He seemed not a bit worse for the ducking and shock.
That is the sort of stuff the Navy is made of.
He was a “dug-out,” too, and had left the service some time,
coming back to do his bit when the war broke out; a brave man always,
now urged by a supreme crisis into showing his true mettle.
On August 4th, three hours after the declaration of
war, Lieut-Commander Cecil P. Talbort, in submarine E 6, and Lieut-Commander
Francis H. H. Goodhard, in E 8, started off together to Heligoland
Bight, where they collected much useful information at considerable risk
to themselves.
The British Expeditionary Force had to be transported across the
Channel.

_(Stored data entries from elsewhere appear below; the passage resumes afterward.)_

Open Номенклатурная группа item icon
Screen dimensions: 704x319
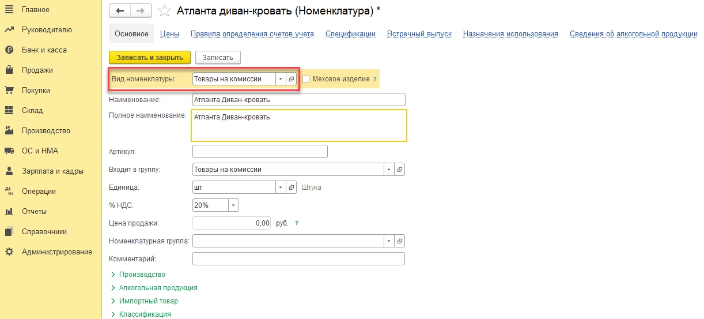point(400,241)
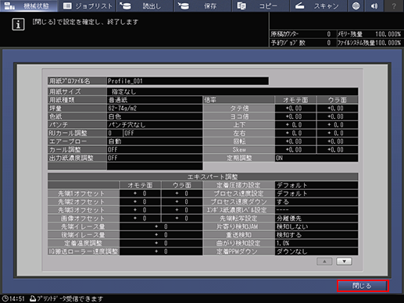Open the 読出し recall tab

pos(145,5)
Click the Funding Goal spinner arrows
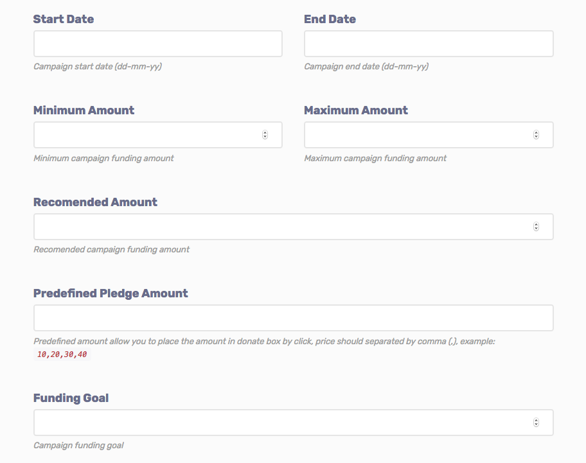Viewport: 586px width, 463px height. pyautogui.click(x=536, y=423)
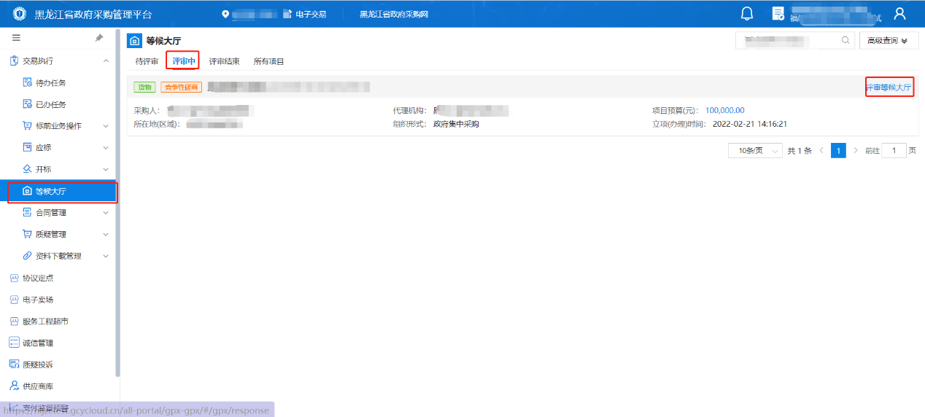Click the document certificate icon in header
Image resolution: width=925 pixels, height=417 pixels.
point(778,14)

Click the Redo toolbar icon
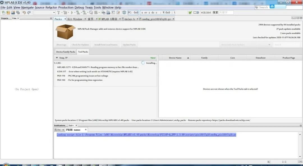tap(29, 13)
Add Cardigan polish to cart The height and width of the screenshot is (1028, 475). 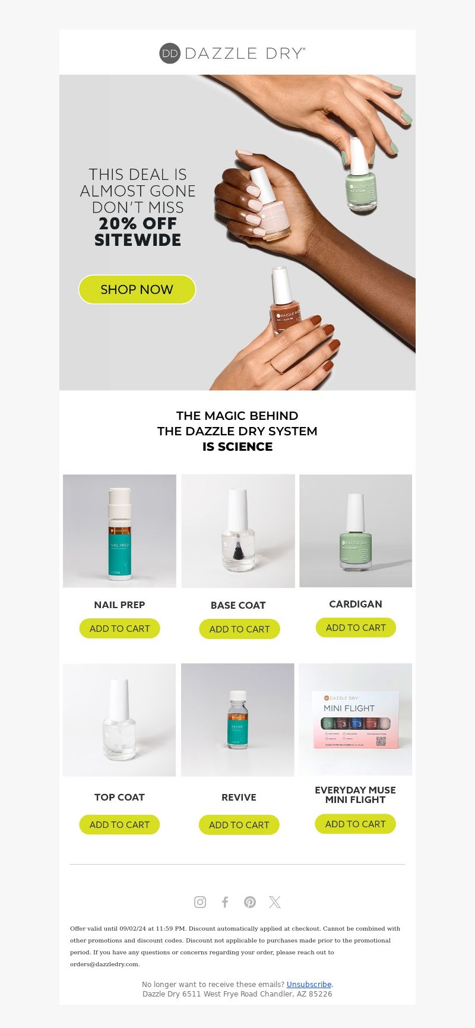[x=356, y=627]
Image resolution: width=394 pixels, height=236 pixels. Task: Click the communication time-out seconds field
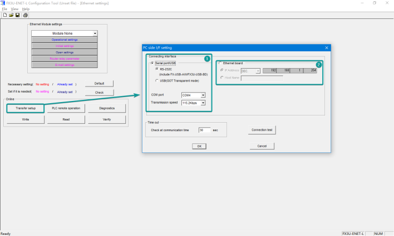coord(204,130)
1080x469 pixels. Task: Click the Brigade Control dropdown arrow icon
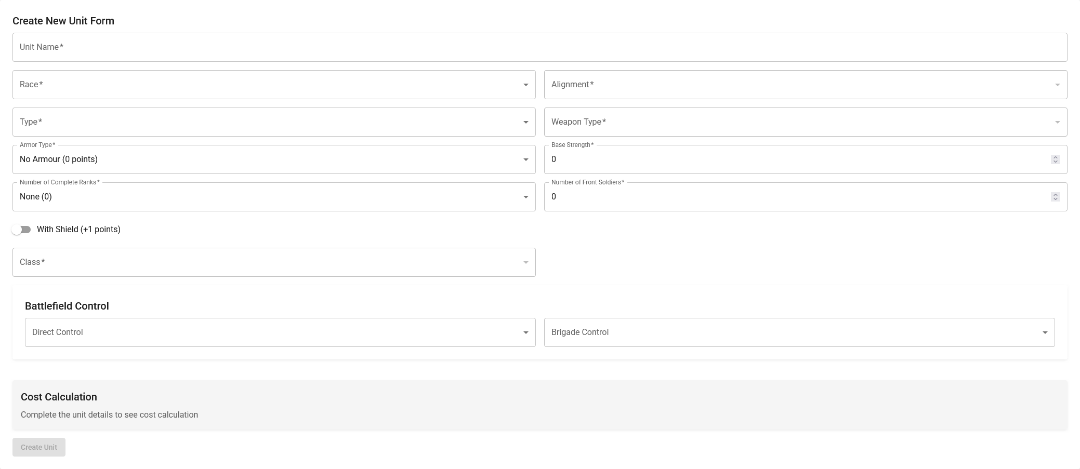click(1045, 332)
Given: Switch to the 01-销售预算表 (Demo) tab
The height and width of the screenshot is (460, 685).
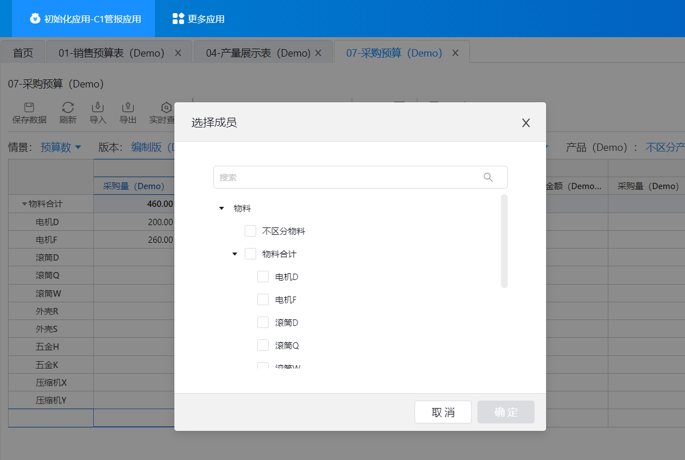Looking at the screenshot, I should click(x=111, y=53).
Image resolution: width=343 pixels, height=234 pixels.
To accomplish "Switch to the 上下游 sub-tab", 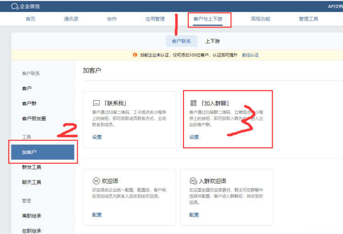I will point(212,41).

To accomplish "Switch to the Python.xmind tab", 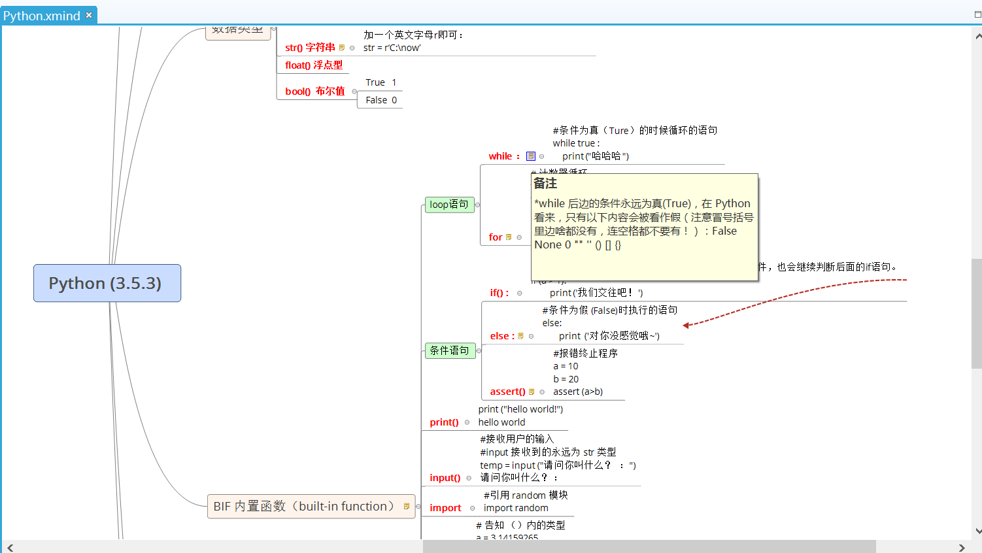I will (42, 16).
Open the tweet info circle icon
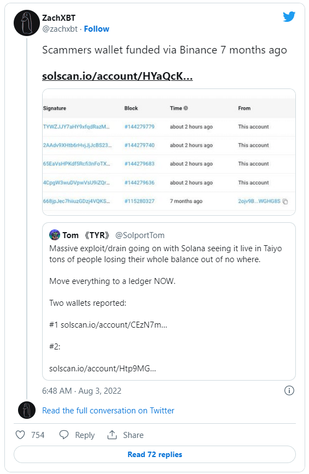This screenshot has height=474, width=309. point(289,390)
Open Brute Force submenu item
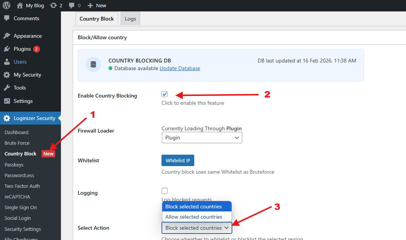This screenshot has height=240, width=406. pyautogui.click(x=17, y=143)
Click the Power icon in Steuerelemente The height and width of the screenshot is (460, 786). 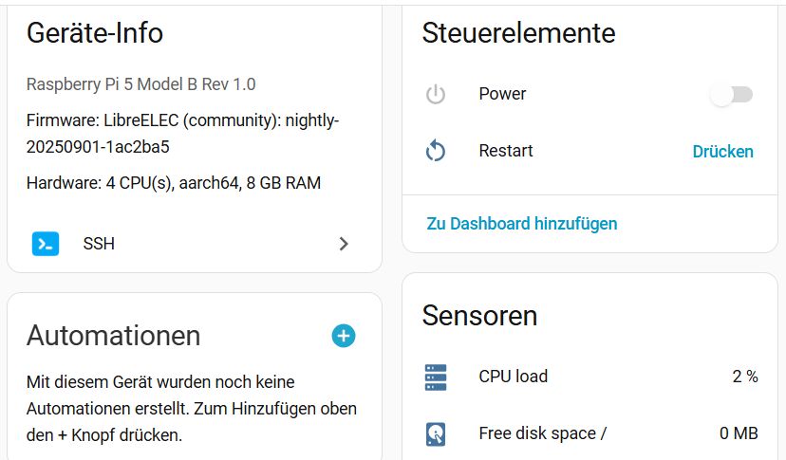click(436, 94)
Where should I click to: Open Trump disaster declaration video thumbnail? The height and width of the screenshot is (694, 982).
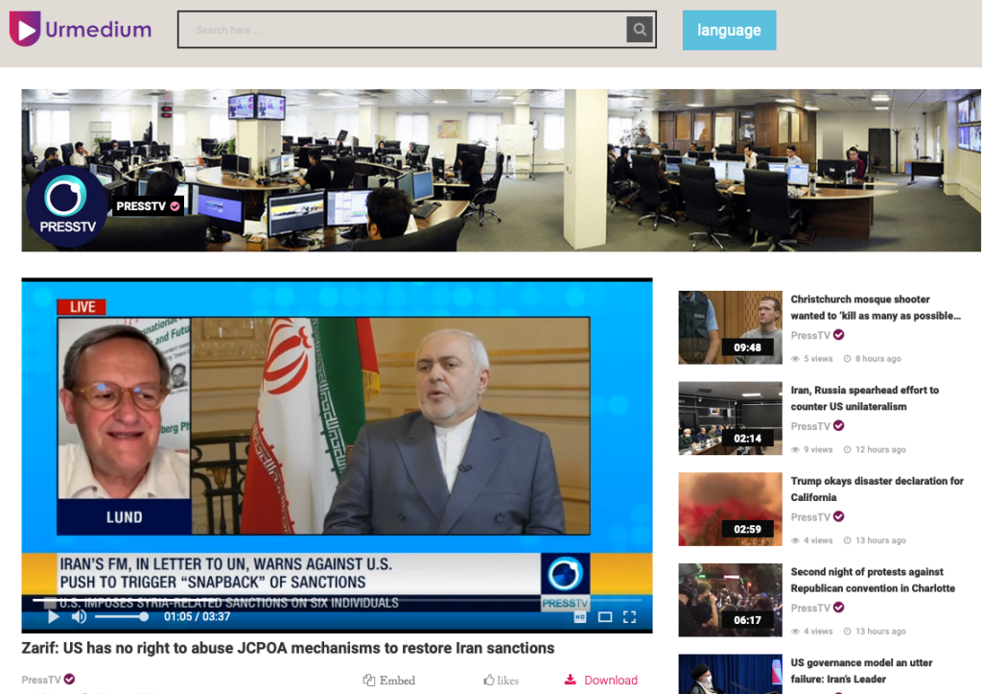coord(730,509)
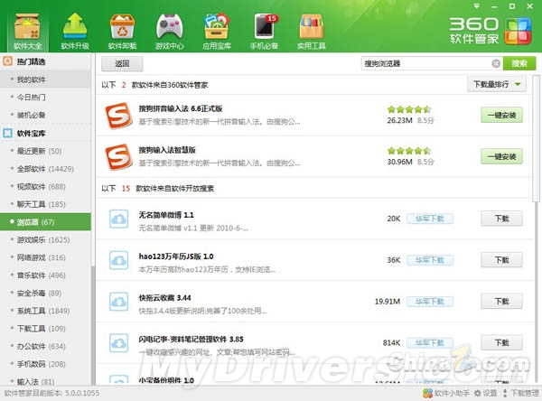Open 手机必备 phone icon
Image resolution: width=542 pixels, height=401 pixels.
click(265, 27)
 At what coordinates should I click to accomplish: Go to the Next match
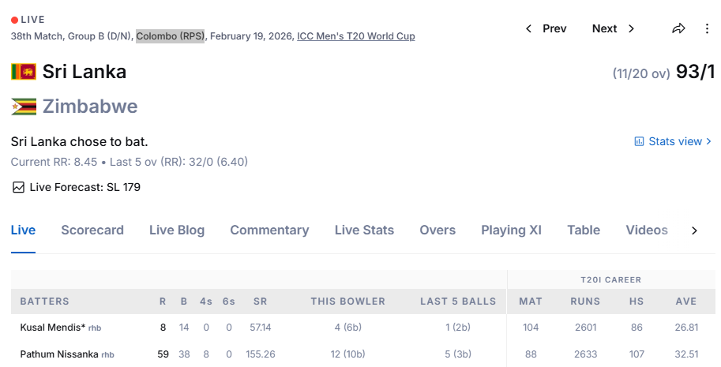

On August 8th
the first troops were landed, and for eight days there was an unceasing
flow of men, horses, guns, and stores, until the whole of our
“contemptible” had been safely ferried to the aid of our Allies on
the historic fields of Flanders and of France.
Commodore Keyes, who flew his broad pennant in Lurcher (a fast
destroyer), was in command of the Eighth Submarine Flotilla, and during
these eventful days he and his crews kept watch day and night, without
relief, on the entrances to the German Rivers.
They were the sleepless guardians of our safety.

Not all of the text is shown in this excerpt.